In conclusion, the arbitrator found the charges of misconduct alleged by the employer could not be supported by the results of the investigation.

So what went wrong? When we conduct investigations at our firm we make a practice of reviewing an investigation microscopically and then telescopically; up close and then stand back and take a fresh look. A fresh pair of eyes would have also been a great idea in the Hamm case, to review the investigation before making a disciplinary decision. Fresh eyes might have seen that the alleged policy violation did not actually fit the facts of alleged misconduct. Fresh eyes would have made sure the employee actually was given the job responsibilities, and not some supervisor above the employee, before alleging such misconduct. Fresh eyes would have confirmed the head of the department had actually approved a fund-raising letter, before finding misconduct on the part of an employee for sending it. Fresh eyes might have questioned why only 1 out of 150 employees was under investigation for misconduct. 

Employers should make it a habit to routinely read discipline arbitration decisions to avoid making costly mistakes.  The Minnesota Bureau of Mediation Services is a good place to start your reading.......

 

 

Class Action Grievances In Minnesota

Class action grievances permit a group of individuals who are similarly situated to arbitrate claims together under one umbrella case. Previously, if a labor contract or arbitration agreement was silent on class action grievances, they were generally allowed by most arbitrators. However, according to the U.S. Supreme Court that is no longer the case.

In April, the U.S. Supreme Court ruled “[A] party may not be compelled under the FAA (Federal Arbitration Act) to submit to class arbitration unless there is a contractual basis for concluding that the party agreed to do so.” Stolt-Nielsen v. Animal Feeds Intl’ Corp. This means unless an arbitration agreement specifically permits class action arbitrations, none will be allowed.

But wait, in May the Minnesota legislature passed legislation overhauling the Minnesota Uniform Arbitration Act.
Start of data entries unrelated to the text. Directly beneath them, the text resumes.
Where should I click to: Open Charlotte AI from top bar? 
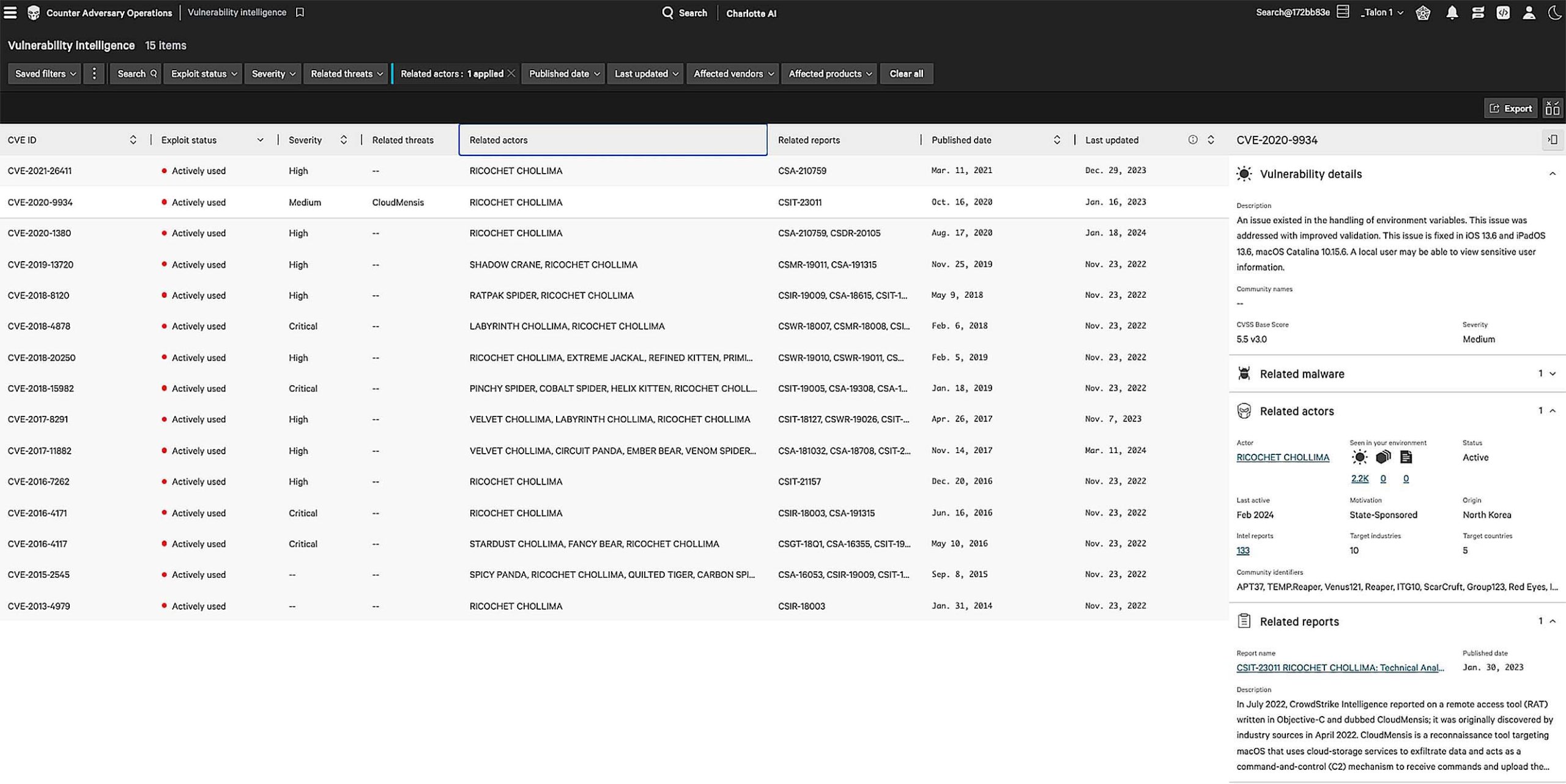pos(751,13)
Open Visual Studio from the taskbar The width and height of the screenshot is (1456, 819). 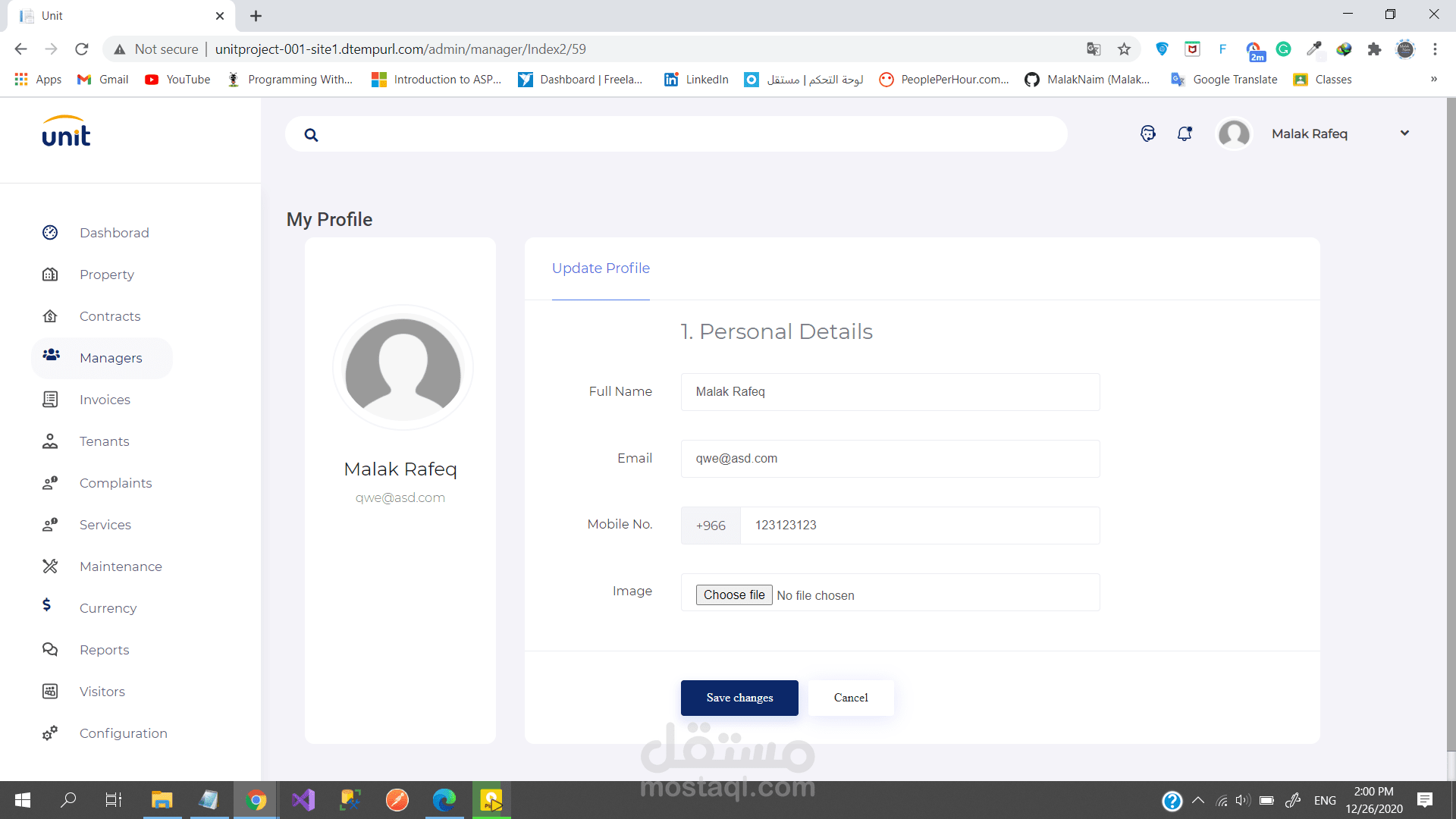tap(303, 800)
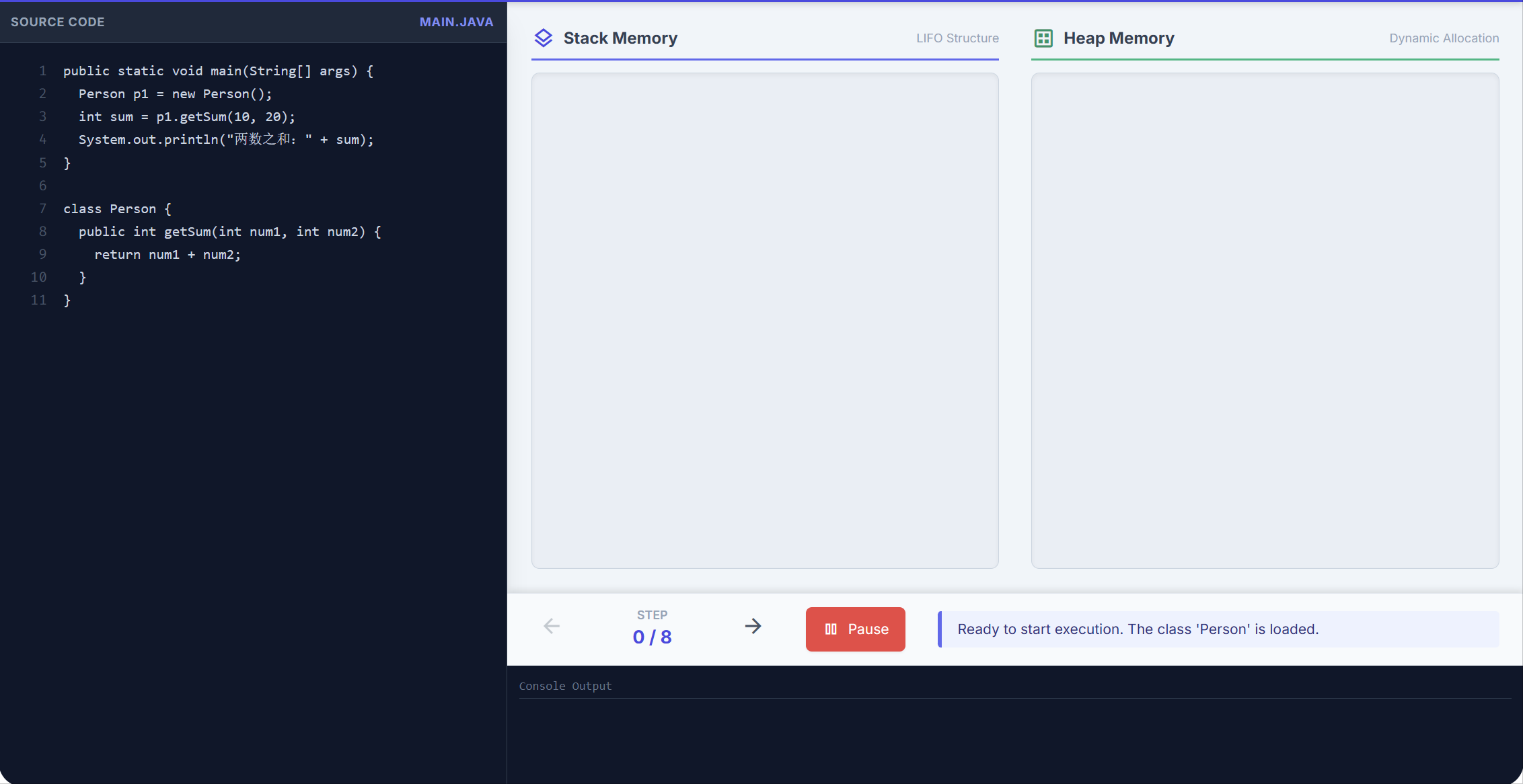Click the MAIN.JAVA file label
The width and height of the screenshot is (1523, 784).
456,22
In the overhaul there is a provision for consolidating separate arbitration proceedings if some or all of the claims are between the same parties, the claims arise in substantial part from the same transaction or series of related transactions, there is a common issue of law which creates the possibility of conflicting decisions, and the prejudice for failing to consolidate claims is not outweighed by the risk of delay or prejudice to the party opposing consolidation. In essence, the law provides a vehicle to combine grievances, much like a class action grievance.

What the U.S. Supreme Court had put asunder, the Minnesota legislature now has put together….
 

U.S. Supreme Court to Hear a Case on Arbitration Agreements

The United States Supreme Court has agreed to hear a case regarding the arbitrability of race discrimination and retaliatory termination claims made by an employee who has alleged the arbitration agreement with his employer was unconscionable.
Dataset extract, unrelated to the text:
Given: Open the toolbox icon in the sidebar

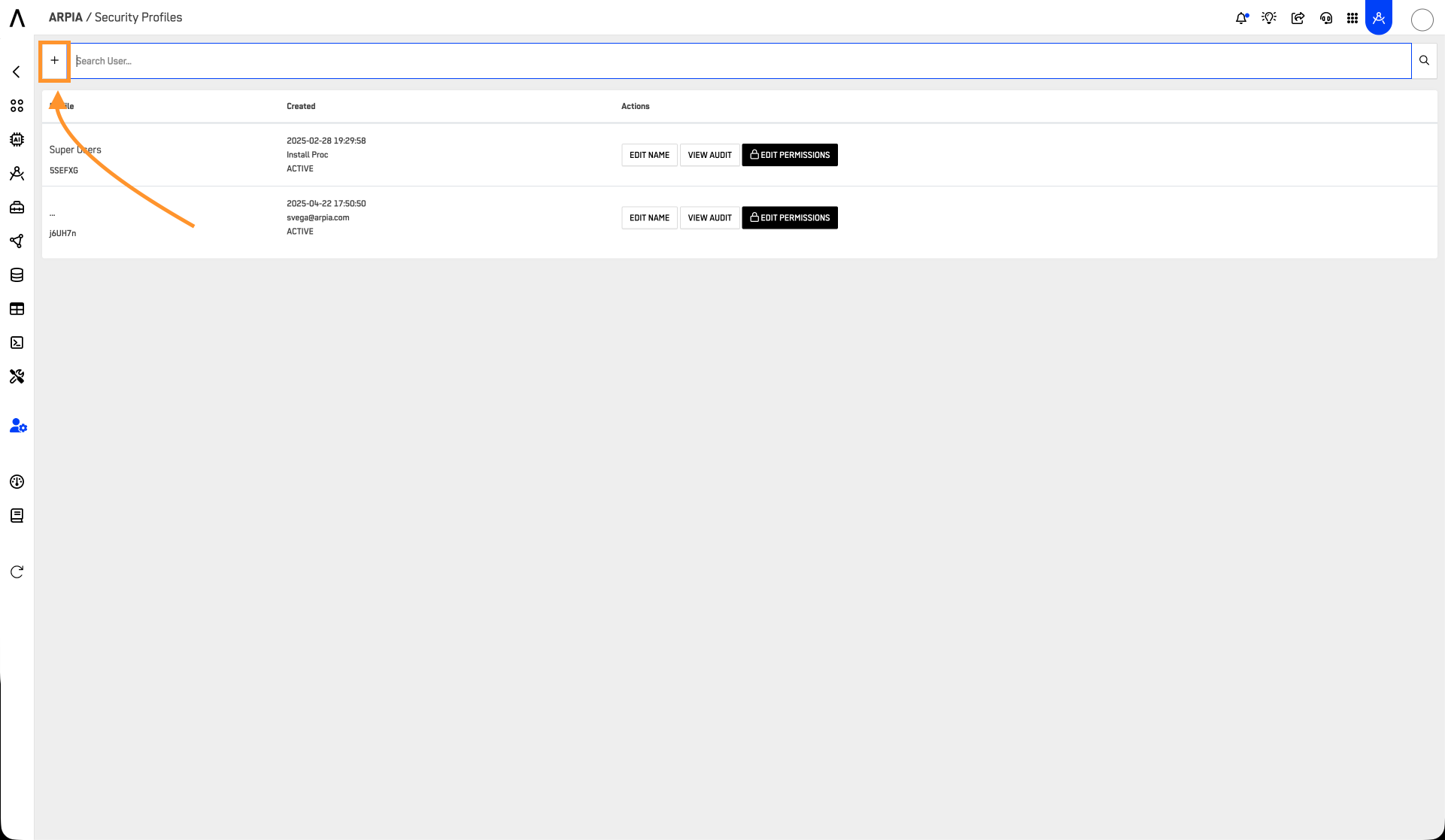Looking at the screenshot, I should click(17, 207).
Gavin Craig, Minnesota attorney and publisher of Twin Cities Business Litigation Blog, warns about courts rewriting contracts.

“This is an odd case. If you accept the premise that the arbitration Agreement is a contract, and that the parties are bound by their contracts, the Ninth Circuit is wrong. The court is essentially re-writing the contract and deleting a provision. That is not right. Courts are not supposed to rewrite contracts. But that is the effect of the Ninth Circuit ruling. (pdf)"

The United States Supreme Court will now be deciding if a district court is required to determine the unconscionability of an arbitration agreement, even when the parties to the agreement have clearly and unmistakenly assigned this “gateway” issue to the arbitrator for decision?

The U.S. Supreme Court’s decision may have a far reaching impact on arbitration agreements between employers and employees, but for now we will have to wait and see.